Priority #2: Hire a superstar to replace De Jon Watson’s spot at the top of the player development department. This is a key to the future to have a proven person who can move this forward.
Priority #3: It is time to move on from pitching coach Jim Hickey and hitting coach Darnell Coles if for nothing else than to get new voices in there. You need a pitching coach who understands the pitching lab approach with analytics and spin rates and pitch types that work.
On the hitting side, this team needs to hit more home runs, and take more walks. The days of thinking you are getting a fastball down the middle in a 2-0 count is so 1990’s. Too many lost opportunities.

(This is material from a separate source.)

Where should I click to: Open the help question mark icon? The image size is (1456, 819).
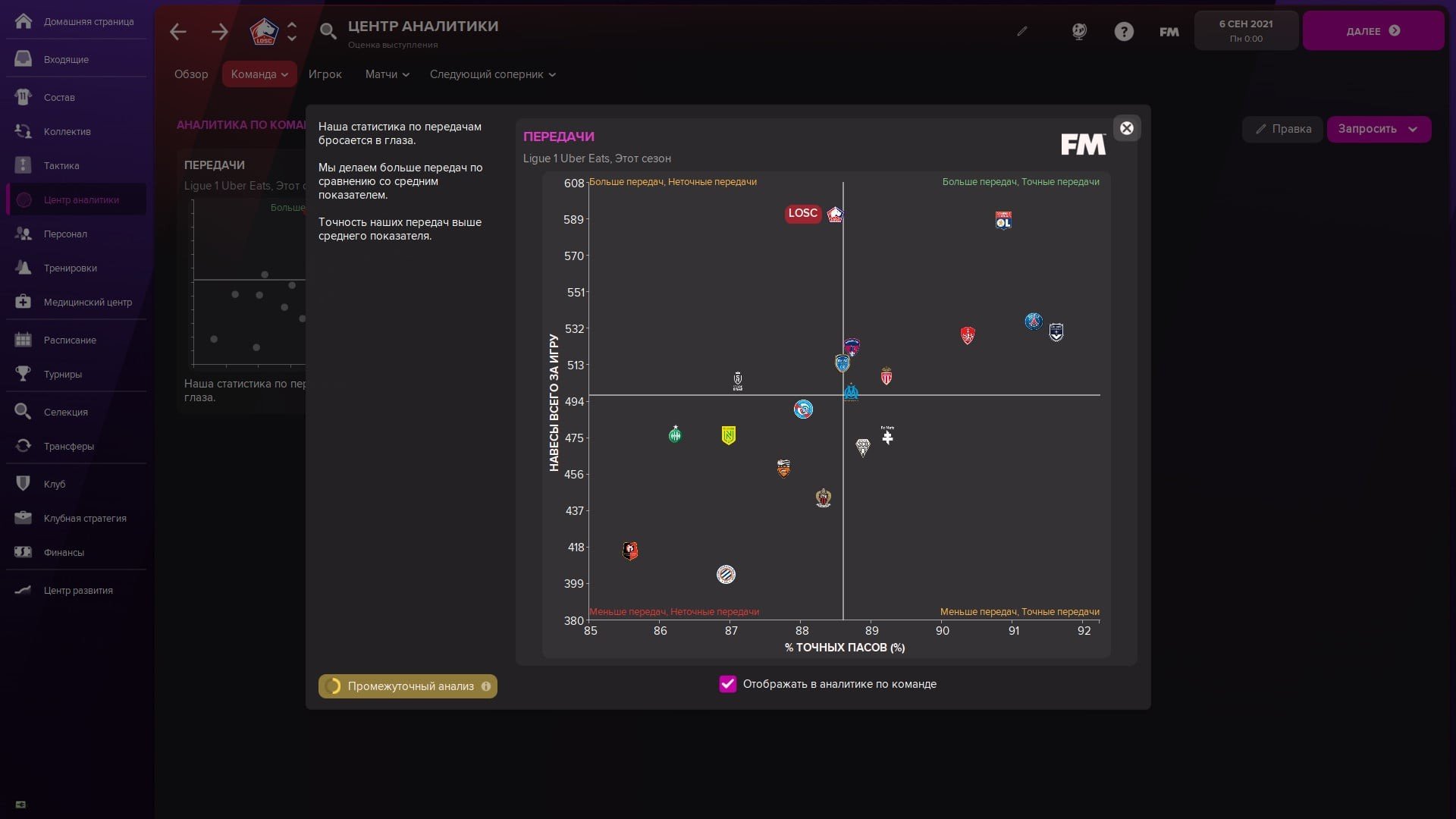click(1124, 32)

Some of the issue is the quality of the players, and some of it is the message from those who are supposed to be teaching these students.
Priority #4: Look to sign CJ Abrams long-term. Yes, this was a priority last year and did not get done. Try again.

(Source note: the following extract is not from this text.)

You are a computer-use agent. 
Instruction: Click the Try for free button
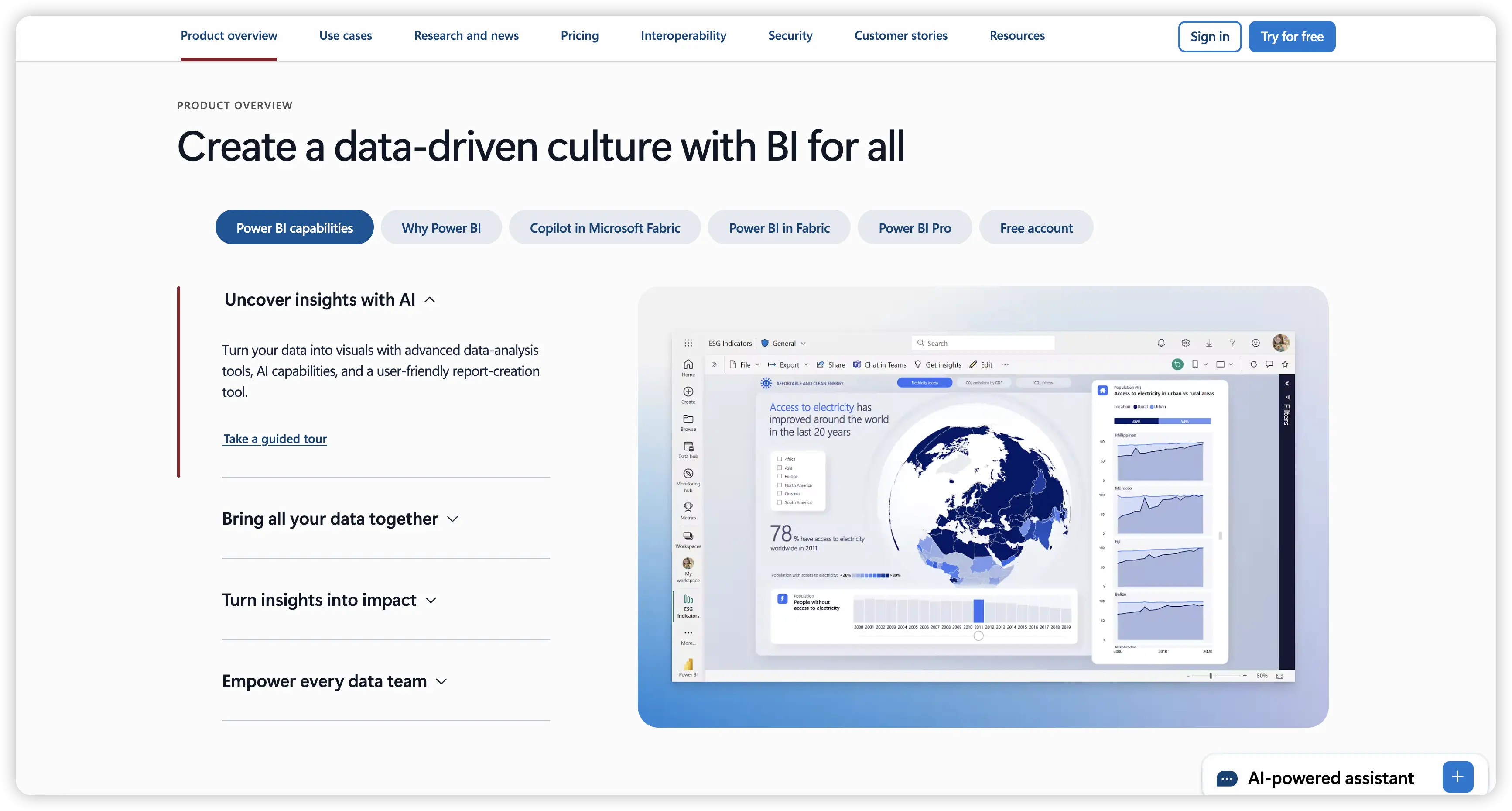[x=1291, y=36]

Priority #5: Spend money — but spend it wisely. In the short-term, the only way to fix this sooner than later is to spend. By our count based on the current CBT formula, the Nats 2024 payroll is right around $100 million in AAV and $35 million of that is for Stephen Strasburg and another $23 million for Patrick Corbin. That is a lot of wasted money. But it is what it is. Those are guaranteed contracts. Corbin will be in his final season in 2024 and Strasburg will have three years remaining. There is light at the end of the tunnel.
Get that one great pitcher to add and why not go back to Jeimer Candelario who has that positional flexibility that you want. Again, the priority is a No. 1 starting pitcher first and foremost.
Priority #6: Progress with the farm system as 2024 has to be a season for progress where the Nats can start pulling star prospects like James Wood, Dylan Crews, and Brady House from their pool to make this MLB team better.
Priority #7: Current ownership and the front office owe it to these fans to improve over the 2023 season. With 71 wins in the books for 2023, what is next? Some history, the 2010 team finished with 69 wins, and the 2011 Nats went on to win 80 games. But there also has to be a better message from ownership and the front office to turn the constant tide of negativity that surrounds this team too often. That is where public relations and marketing is not doing their job.
These priorities will change and evolve. The good news is there are no tough choices with free agents leaving. There has already been a purge. Changes were needed, and many changes were already made.